Aim: Put the items below into a numbered list, beginning at the line that has "You are a GUI" and stopping after the line that has "[x=1075, y=197]", with blank lines dropped. Leave the pictures out of the list.

Data lines:
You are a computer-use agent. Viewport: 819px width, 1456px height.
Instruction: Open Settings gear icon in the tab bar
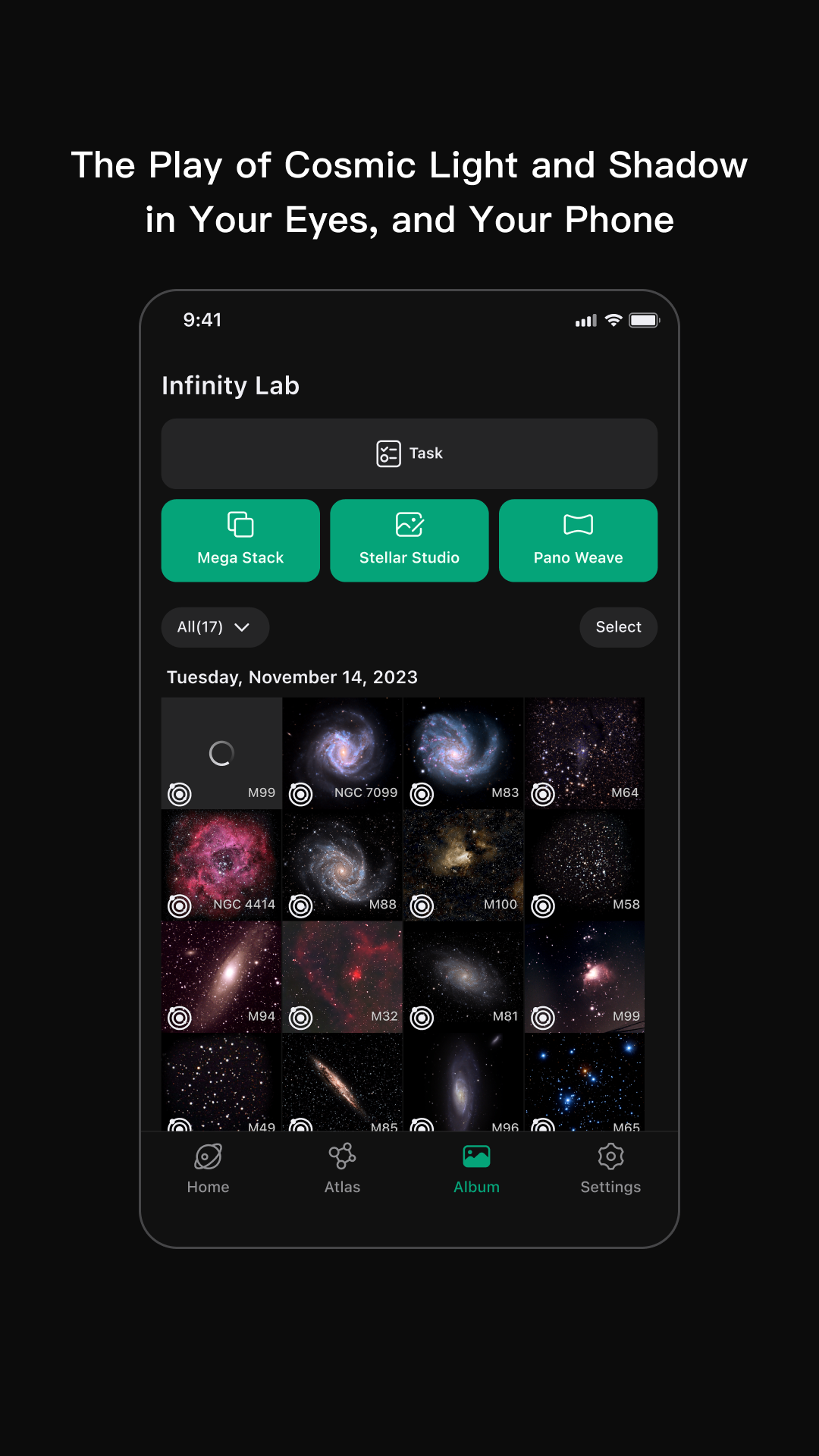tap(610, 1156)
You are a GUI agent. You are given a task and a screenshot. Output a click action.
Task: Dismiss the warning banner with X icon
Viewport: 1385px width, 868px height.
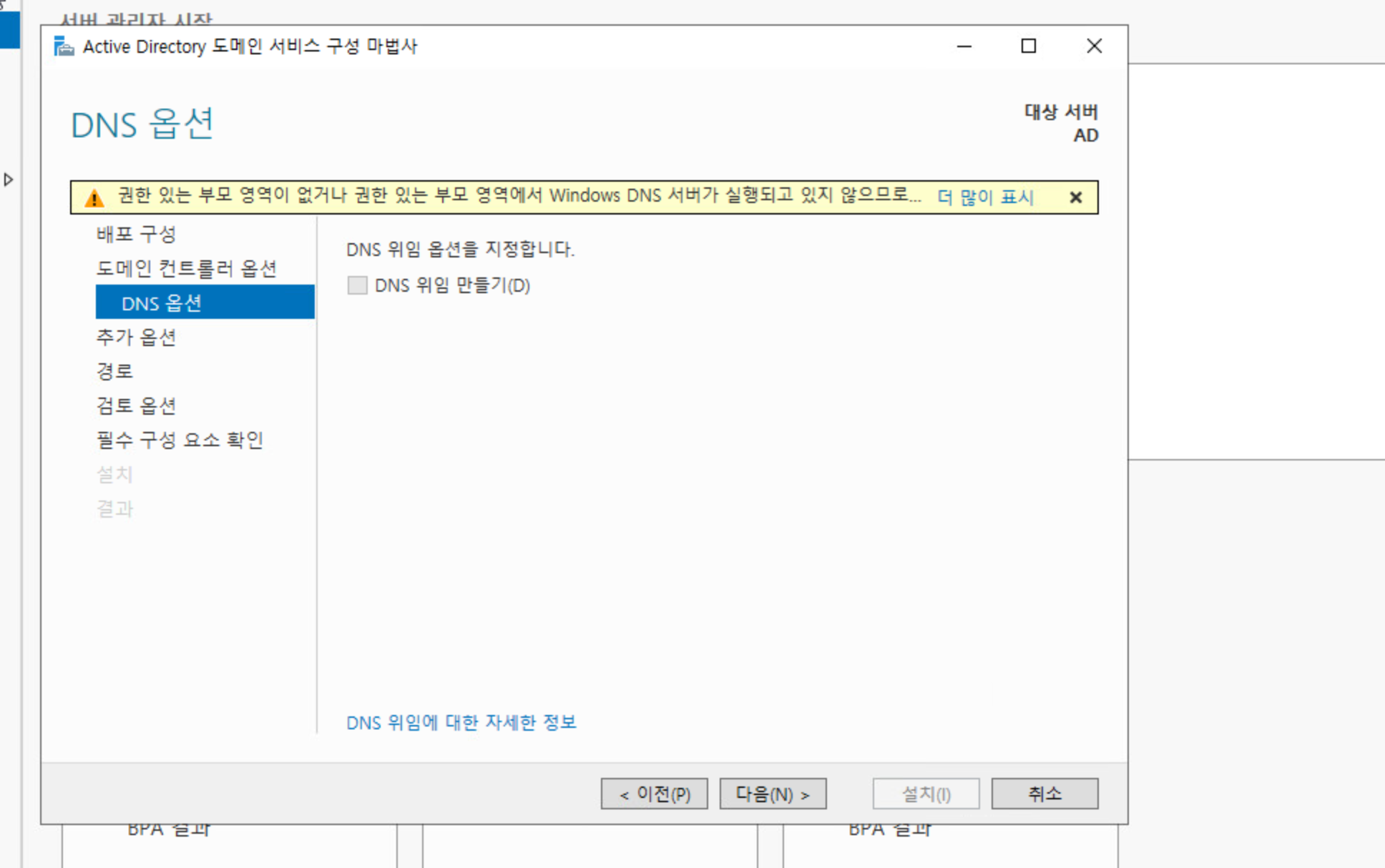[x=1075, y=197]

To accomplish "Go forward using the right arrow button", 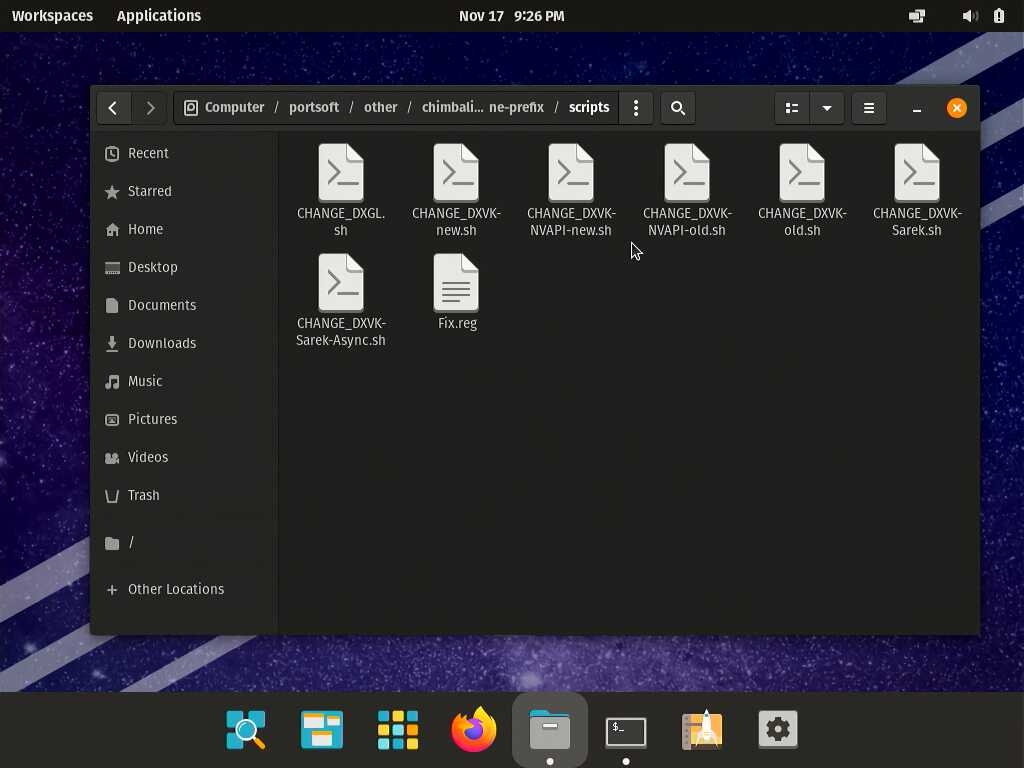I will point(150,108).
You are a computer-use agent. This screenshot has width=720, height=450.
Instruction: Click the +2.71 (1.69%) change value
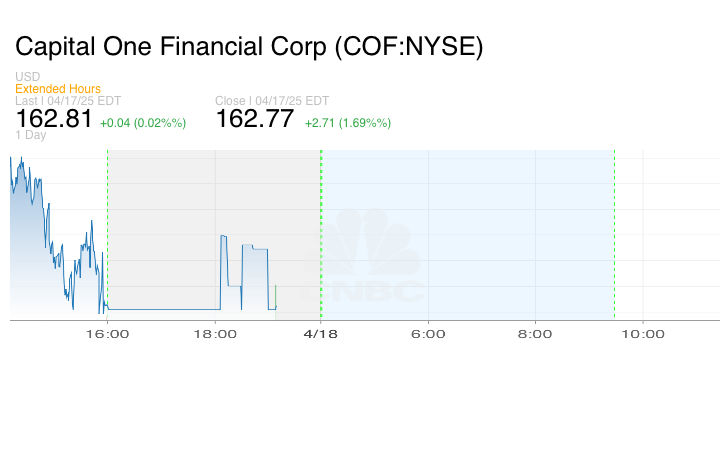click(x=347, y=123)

Answer for this exercise:
1. You are a GUI agent. You are given a task and a screenshot. Output a click action.
2. Task: Dismiss the warning banner with X icon
3. Viewport: 1385px width, 868px height.
4. [x=1075, y=197]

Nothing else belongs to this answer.